“Climate change has arrived,” and the world must act. That’s the message from fifteen nations in the southwestern Pacific, who signed a statement yesterday calling on other countries to join them in “the urgent reduction and phase down of greenhouse gas pollution.”
The statement — called theMajuro Declaration For Climate Leadership — is the product of the 44th Pacific Islands Forum, an intergovernmental meeting of 16 member nations in the southwestern Pacific, which chose climate change as its theme this year. The Declaration was signed on September 5th by Australia, New Zealand, and 13 other Pacific Island nations, and will be presented to United Nations Secretary-General Ban Ki Moon in an attempt to galvanize action for the next big international meeting on climate change in 2015.
“We’ve had a strong meeting of minds here on the urgency of the problem, but the real work begins now,” said President Christopher Loeak of the Marshall Islands, one of the 13 island nations. “We need the rest of the world to follow the Pacific’s lead.” To that end, the Majuro Declaration also reaffirms the various commitments previously made by the 15 signatories to reduce their carbon dioxide emissions and to get more of their power from renewables. They include:
- Australia: Reduce greenhouse gas emissions 5 to 15 per cent below 2000 levels by 2020, and by 25 per cent if there is world agreement to stabilize atmospheric carbon dioxide at 450 ppm. Generate 20 per cent of its electricity from renewables by 2020.
- New Zealand: Reduce emissions 5 percent below 1990 levels by 2020, and by 20 percent if global agreement is reached. Generate 20 percent of its electricity from renewables by 2020.
- Republic of the Marshall Islands: Reduce emissions 40 percent below 2009 levels and generate 20 percent of its electricity from renewables by 2020.
- Cook Islands: Generate 50 percent of the inhabited islands’ electricity by 2015, and 100 percent by 2020.
- Nauru: Generate 50 percent of its electricity from renewables by 2020.
- Federated States of Micronesia: Generate 10 percent of the electricity for urban areas and 50 percent for rural areas from renewables by 2020.

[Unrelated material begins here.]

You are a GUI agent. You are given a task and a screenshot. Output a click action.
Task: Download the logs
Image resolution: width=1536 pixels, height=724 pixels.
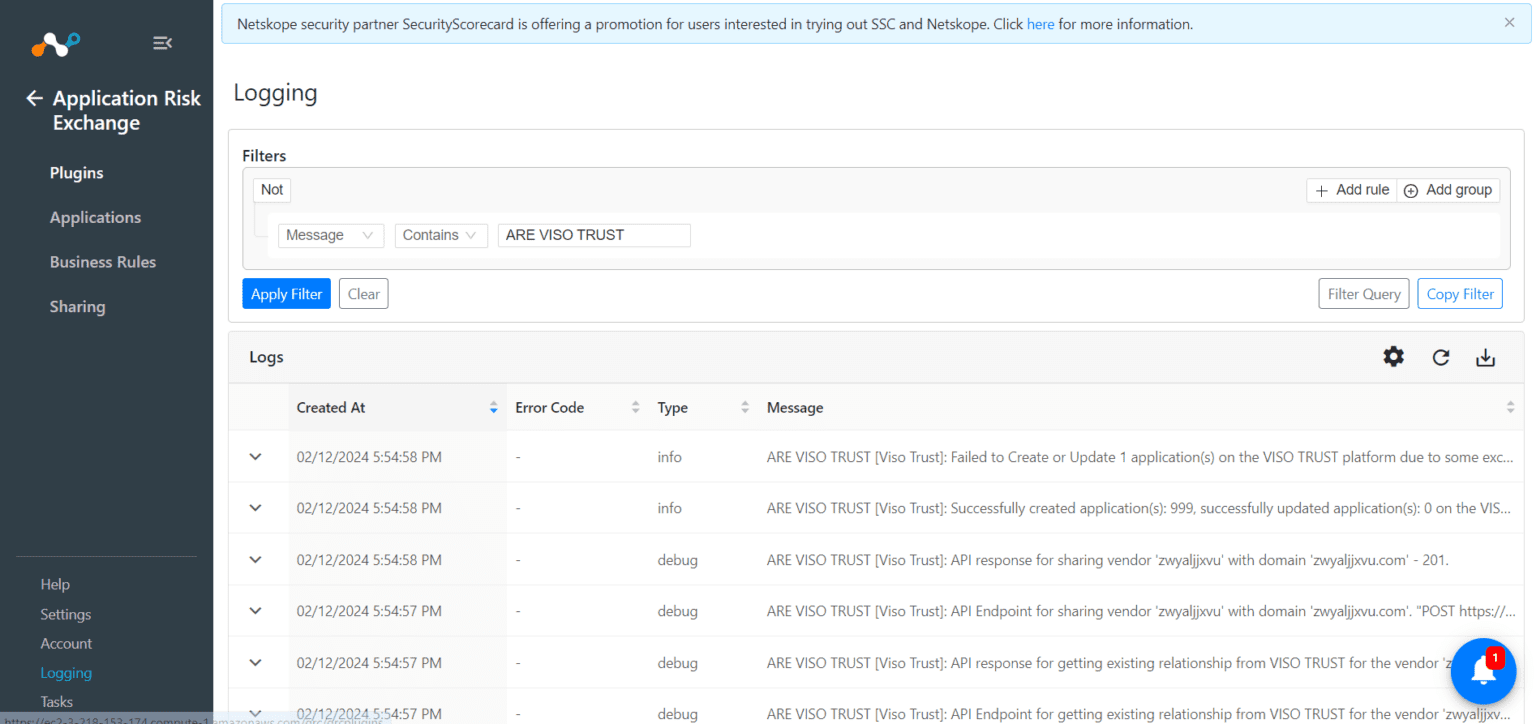[x=1486, y=357]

This year’s forum included delegations from 13 of its 16 members, as well as representatives from the European Union, China, Japan, the United States, and the top United Nations climate change envoy. U.S. Secretary of State John Kerry had planned to attend in person, but was forced to deal with the possibility of a U.S. military strike on Syria. Instead, the forum was kicked off by a video message from Kerry, which called the scientific evidence for climate change “irrefutable” and “alarming.”
The stakes for many of the Majuro Declarations’ signing nations are direct and immediate. The language recognizes the countries’ “unique vulnerability to climate change, the predicted catastrophic impacts on the security and livelihoods of our people, and the significant benefits that come with our transition to renewable, clean and sustainable energy sources.” Doug Ramsay, the Pacific Rim manager for New Zealand’s NIWA and a climate change expert,singled out the Marshall Islands, Kiribati and Tuvalu as Pacific island nations that could see the worst case scenario of rising sea levels forcing mass abandonment and population relocation.
The Marshall Islands, home to around 60,000 people and this year’s host for the forum, recently declared a state of national emergency and shipped in desalination plants to fight a severe drought. Then the nation’s capital was swamped by rising tides and storm surges, forcing a temporary closure of its airport. President Loeak called the drought “unprecedented,” and blamed both it and the flooding on climate change.
Referring to his home atoll of Ailinglaplap, President Loeak said, ““the end of the island gets shorter every year.”